However, I think that the truly adversarial case is rare (and an exception could be made and master history be rewritten in that case). In most cases though, hopefully your coworkers and not deliberately trying to sabotage the codebase :). And I don’t think the commit chain needs to be a work of art or anything, just mainly avoiding typo commits and similar, so it shouldn’t be difficult to do when approached in good faith.

throwaw20221107 · on Nov 10, 2022

> the truly adversarial case is rare

The problem is not adversarial, or due to malice. The problem is ignorance and expediency driven by a desire to push code and little incentive to cleanup your git history.

The easy fix is to squash PRs.

The hard fix is to enforce that devs become "crafters" and to define what is and isn't "good faith".

throwaw20221107 · on Nov 10, 2022

Ratorx, do we work on the same team at google? I feel like I've heard you before?

ratorx · on Nov 10, 2022

Possibly? I’m an SRE. I don’t think my position is too different from the SREs I know :)

ratorx · on Nov 10, 2022

Replying to the second bit of your comment:

Commits before they are in master are fungible. If you have a PR with bad commits, you should treat it the same as bad code and force a refactor of the history. That’s enforceable during code review. I’d even do the same if their commits were too big and could reasonably be broken down into smaller changes.

yrgulation · on Nov 10, 2022

Mainly agree except the squashing bit. Squashing means lost history, and you cant tell why a specific method or peace of code was written.

throwaw20221107 · on Nov 10, 2022

I'd argue "why a method exists" should be addressed with naming and javadocs, not in the commit message. Why split the meaning of the code between the code itself and the commit messages?

And if it's not possible to document inline, the PR docs or code review comments should address this. Then future onlookers can use `blame` to see the context.

cdaven · on Nov 10, 2022

Commit messages should describe the change, not the code. This explains why the code was changed from whatever it was before, but not what the code does.

This can be important information e.g. when troubleshooting bugs, since it could explain the developer's thinking. Like in Chesterton's Fence; why on earth would you do something like this?

nazgul17 · on Nov 10, 2022

How would you address bug fixes and all other type of changes?

cdaven · on Nov 10, 2022

When picking a git workflow, you should start with your system's and your team's requirements in mind. Don't just copy git-flow or GitHub's simplified version.

Not every team or system uses pull/merge requests at all. Some do pull requests to the development branch, and to master when releasing a new version.

In some teams, code review is the bottleneck, and a developer may have to create a new branch from a PR to keep developing while waiting for code review, then create a second PR that builds on top of the first.

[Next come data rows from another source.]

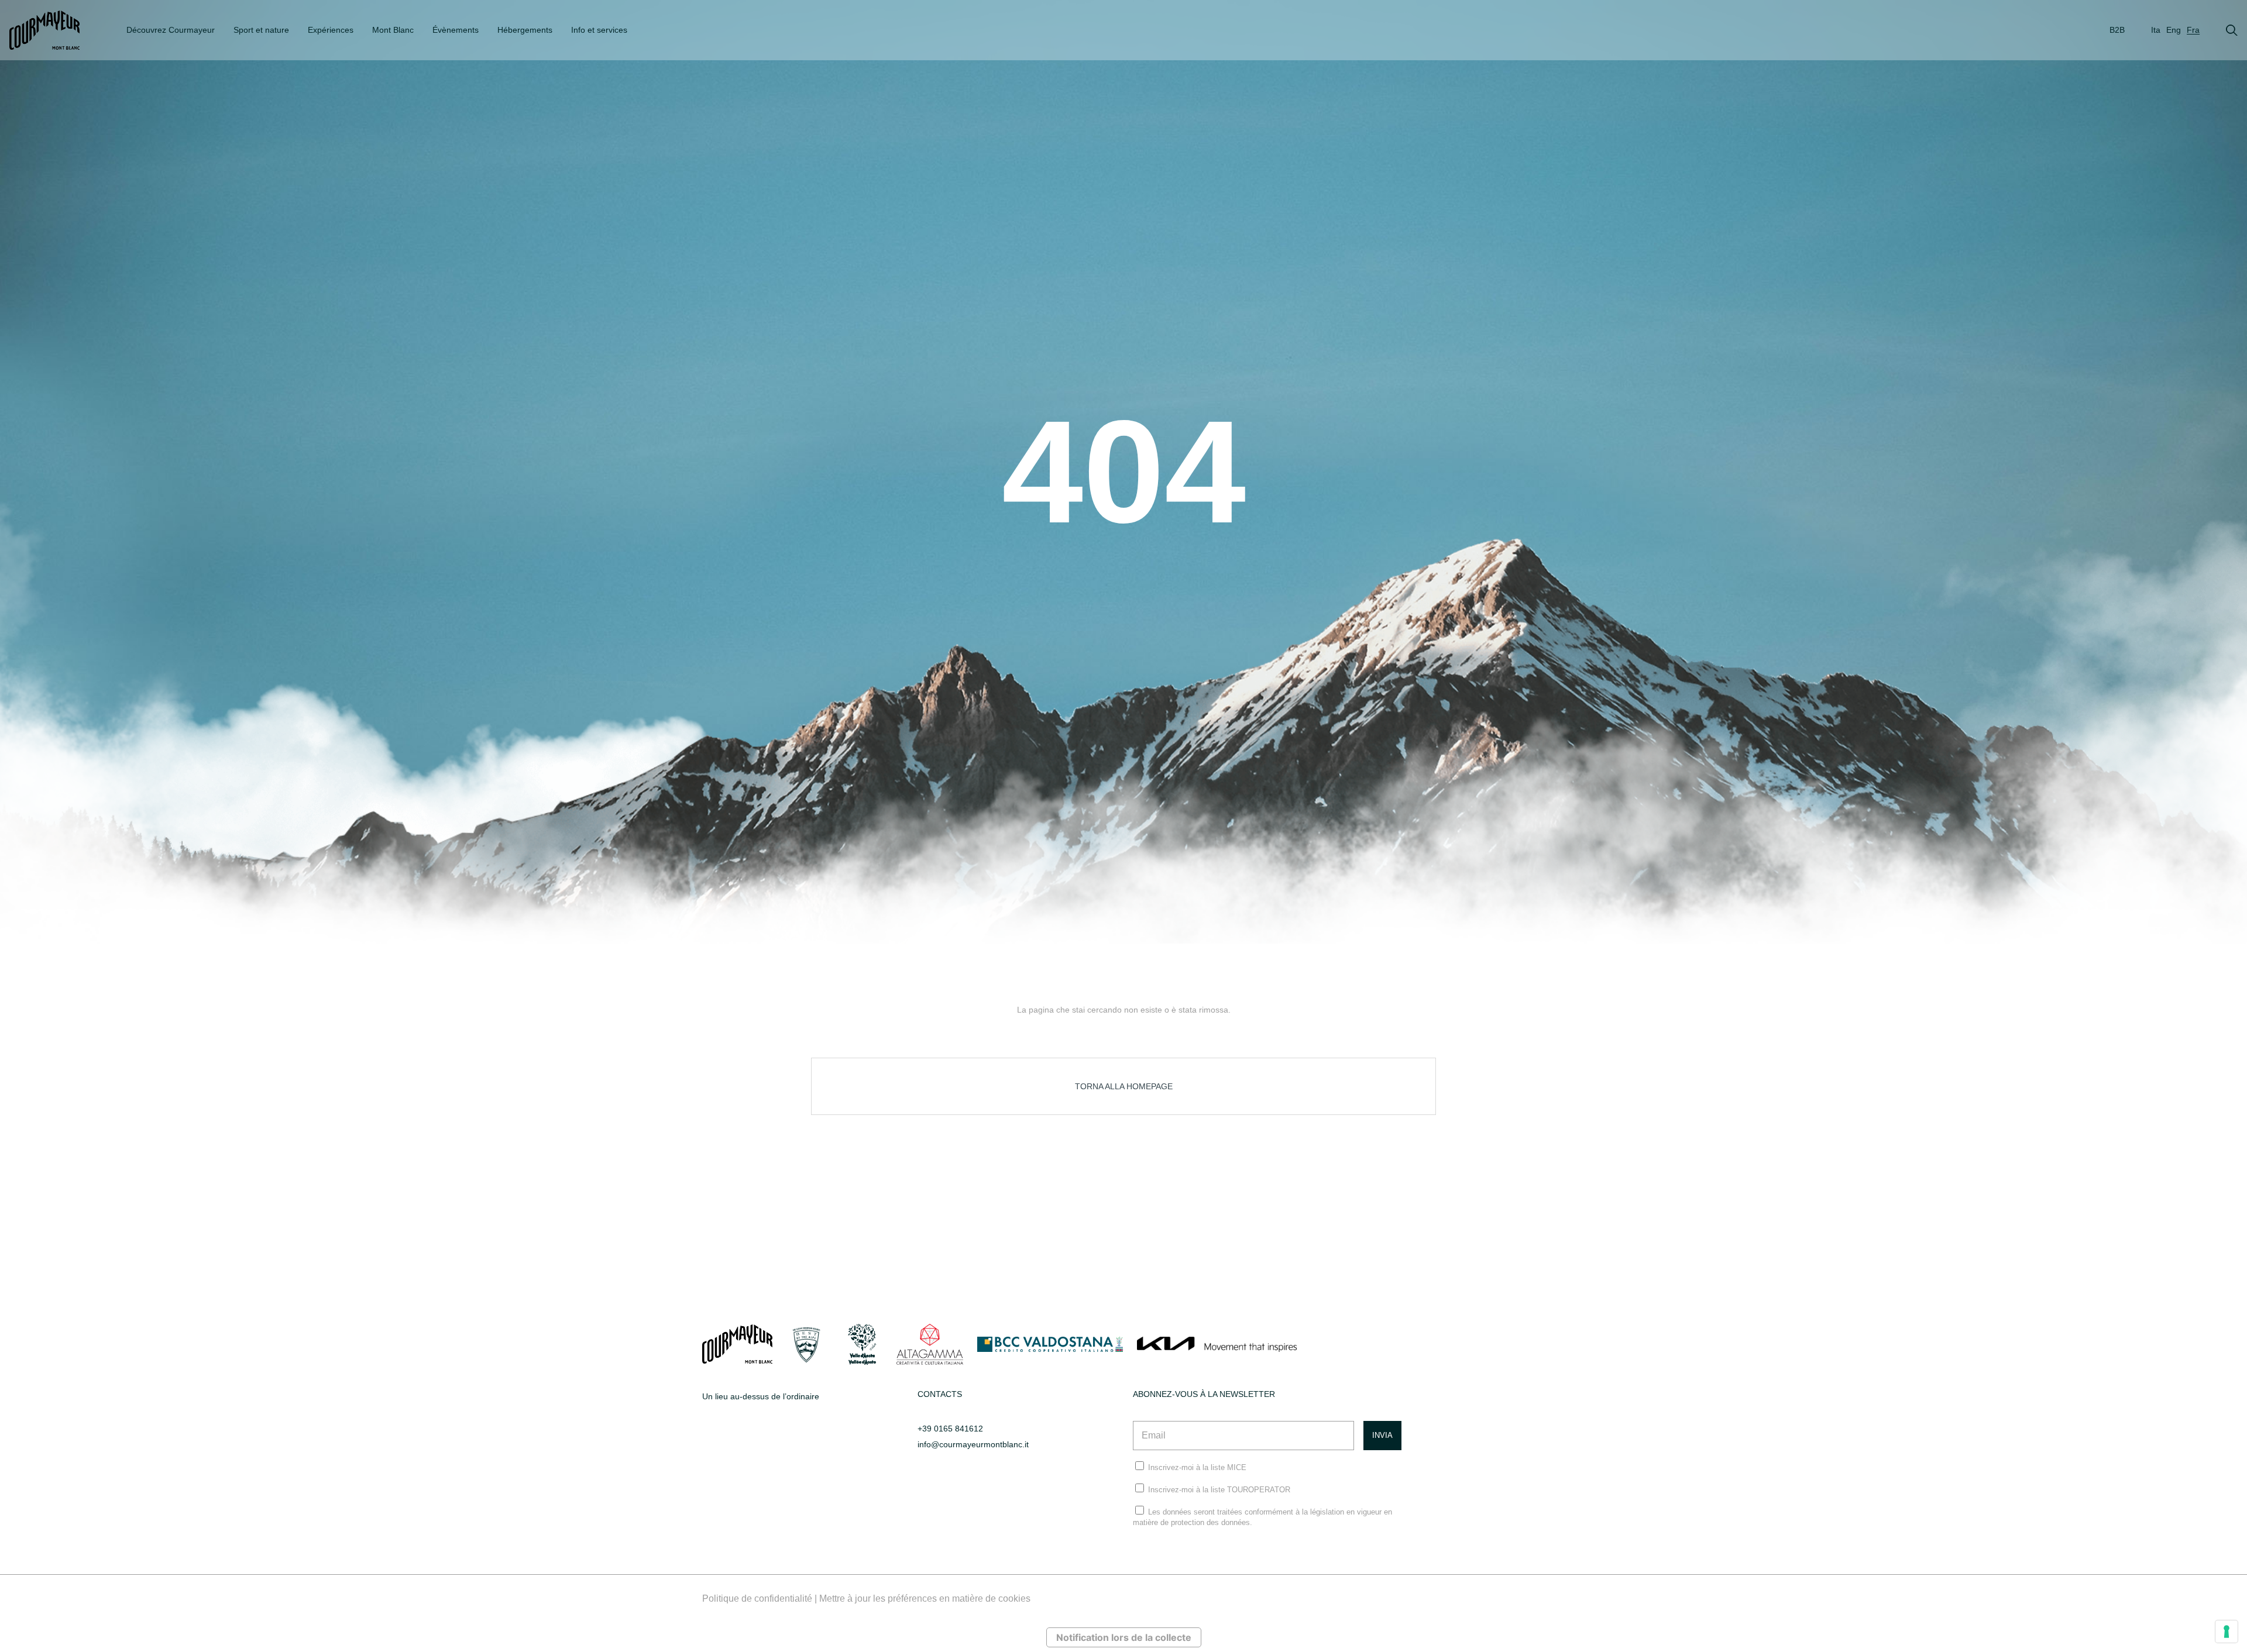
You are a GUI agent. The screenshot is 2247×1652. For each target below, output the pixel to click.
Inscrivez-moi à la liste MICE (1197, 1467)
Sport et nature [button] (261, 30)
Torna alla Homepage (1124, 1086)
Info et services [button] (599, 30)
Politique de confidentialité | (760, 1598)
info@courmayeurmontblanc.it (973, 1444)
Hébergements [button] (524, 30)
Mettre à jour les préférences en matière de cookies (924, 1598)
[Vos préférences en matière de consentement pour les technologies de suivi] (2226, 1631)
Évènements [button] (455, 30)
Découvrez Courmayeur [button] (170, 30)
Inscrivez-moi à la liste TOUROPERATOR (1219, 1489)
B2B (2117, 30)
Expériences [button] (330, 30)
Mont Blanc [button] (393, 30)
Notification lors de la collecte (1123, 1637)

This last workflow is the main reason why I'm opposed to squashing PRs. It just doesn't work.

Also, squashing my carefully composed commits with individual references to DevOps backlog items is insulting.

throwaw20221107 · on Nov 11, 2022

>merging a sequence of PRs from same branch is bad if you squash

For me in this scenario, merging `main` w/ squash commit back into PR2 branch after PR1 gets merged works here.

As an aside — if code review is the bottleneck, it's probably not a huge investment to do some git fenangling to get the above to merge cleanly.

But I don't see how this use case is a dealbreaker or even specific to squash...? Won't you have to incorporate/merge other devs' changes to `main` back into PR2 anyhow, regardless of whether PR1 was a squash, rebase, or full history?

rramadass · on Nov 10, 2022

Neat and Simple!